Due to the intervention of my colleague, the Mohawk activist Splitting The Sky, I also began to see the events of 9/11 as a major factor in the shaping of the global geopolitics in the twenty-first century.

 

My quest for new academic turf at the University of Lethbridge has sometimes been bumpy and contested. Certainly many major obstacles were put in the way of my promotion to full professor. Eventually my academic peers were allowed to make their input into the promotion process apart from the artificial blockages thrown up by my University administration. In 2008 after what I took to be my obtaining a position of intellectual and professional security as a senior faculty member, I resolved that henceforth I would pursue difficult lines of research and publication. I made this decision with an understanding that less secure younger colleagues might eschew such a course of action.

 

I have made no secret of the fact that I see the recent surrender of the high ground of academic freedom by the members of the administration of the University of Lethbridge as an indicator that Canada is on a downwards spiral. It seems to me there is a move a foot to sabotage the intellectual freedom of our universities. If academic freedom is not to be respected in institutions of supposedly higher learning, then there can be no basis for freedom of speech in environments not subject to the protections of tenure.

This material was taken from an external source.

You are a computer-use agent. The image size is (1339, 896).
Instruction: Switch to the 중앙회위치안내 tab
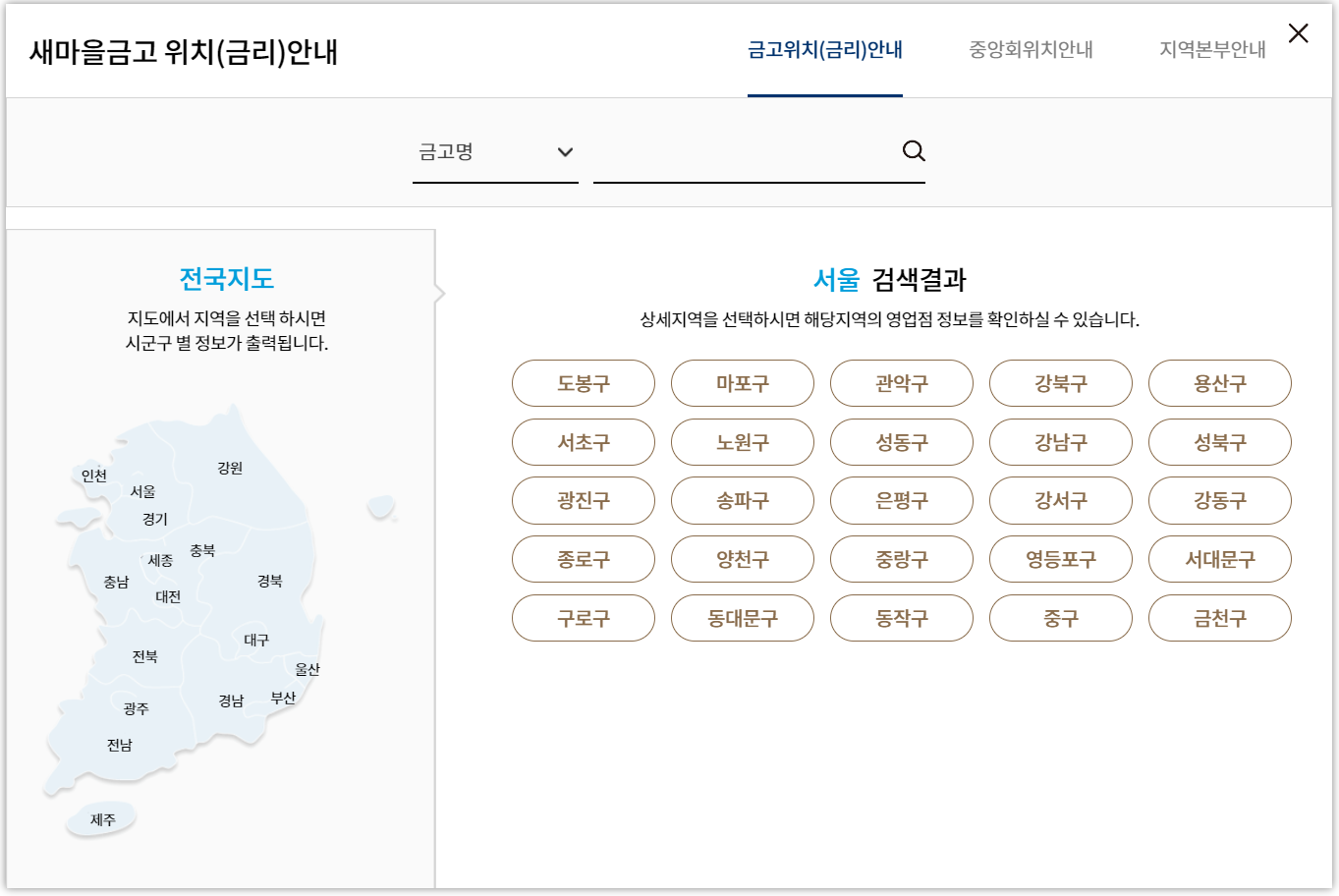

The first to suffer the crackdown in universities will be our students. They will have to deal with the fact that the treatment visited on me indicates it has become dangerous to ask pointed questions which might produce answers embarrassing to power. Our country, Canada, cannot progress to higher levels of discourse and achievement under these repressive conditions. 

 

Ayatollah Khamenei believes "exchanging viewpoints and opinions are in the nature of academic work"; How is this principle practiced at Lethbridge University?

 

I agree that exchanging viewpoints and opinions is a central aspect of academic work within universities and between universities. I found that there was a good deal of openness to the exchange of information and ideas with colleagues, media and public officials in the years between 1982 and 2001 when the core of my academic work revolved around the history of Canada-First Nations relations.

 

Unfortunately I would have to say that the obstacles to the exchange of information and ideas began to mount significantly after 2008 when I began to question the official narrative of what happened on 9/11. Who really did what to whom during the initiating events of what soon became known as the Global War on Terror? As I began to become skeptical of the official narrative I noticed more and more inclination on the part of colleagues to distance themselves from the subjects that captured my professional interest. To put it bluntly, I suppose it became clear to me that, for a number of reasons, it was not a good career move for younger colleagues to show interest in the subject of 9/11 specifically and false flag terrorism more generally.

 

As I began to look more deeply into the existing research on 9/11 I was simultaneously drawn to the subject of war crimes and international law. My collaboration with Splitting The Sky became more intense when we went to work to organize in response to the decision of the former US President, George W. Bush, to give a talk in Calgary in 2009 as his first public engagement as (theoretically) a regular civilian citizen. Our collective action in Calgary in the spring of 2009 led to a trial that we dubbed Splitting The Sky versus George W. Bush. Although I had not yet associated the lies and crimes of 9/11 with Israel First protagonists, I ran into my first Zionist pushback for my 9/11 studies when I presented my essay, “Should George W. Bush Be Arrested in Calgary, Alberta, To Be Tried For International Crimes?” I originally presented the paper at an invited talk at the University of Winnipeg.

 

My essay eventually ended up as an exhibit in the litigation that we referred to as Splitting The Sky versus George W. Bush. Our stance was that the former US President should have been arrested in Canada for being a credibly-accused war criminal. We were far from alone in bringing forward evidence that Bush had violated many international covenants and conventions against, for instance, prohibited torture. Not only had he arguably violated international law but it seemed the former US President had violated Canada’s own Crimes Against Humanity and War Crimes Act. The legislated had passed through Parliament with the view that Canada should not become a haven for war criminals.

 

In pursuing this line of analysis I faced my first allegations that somehow my academic inquiry was anti-Semitic.

 

As I worked on this subject, one that I integrated into my pedagogy, it became clear to me that we have never seen anything but victor’s justice when it comes to the enforcement of international law against those that commit war crimes, crimes against humanity, crimes against the peace and crimes against democracy. It seems that only those on the losing side of military conflicts are ever brought to justice. Those on the “winning” side, the stronger side, are invariably held to be above the law.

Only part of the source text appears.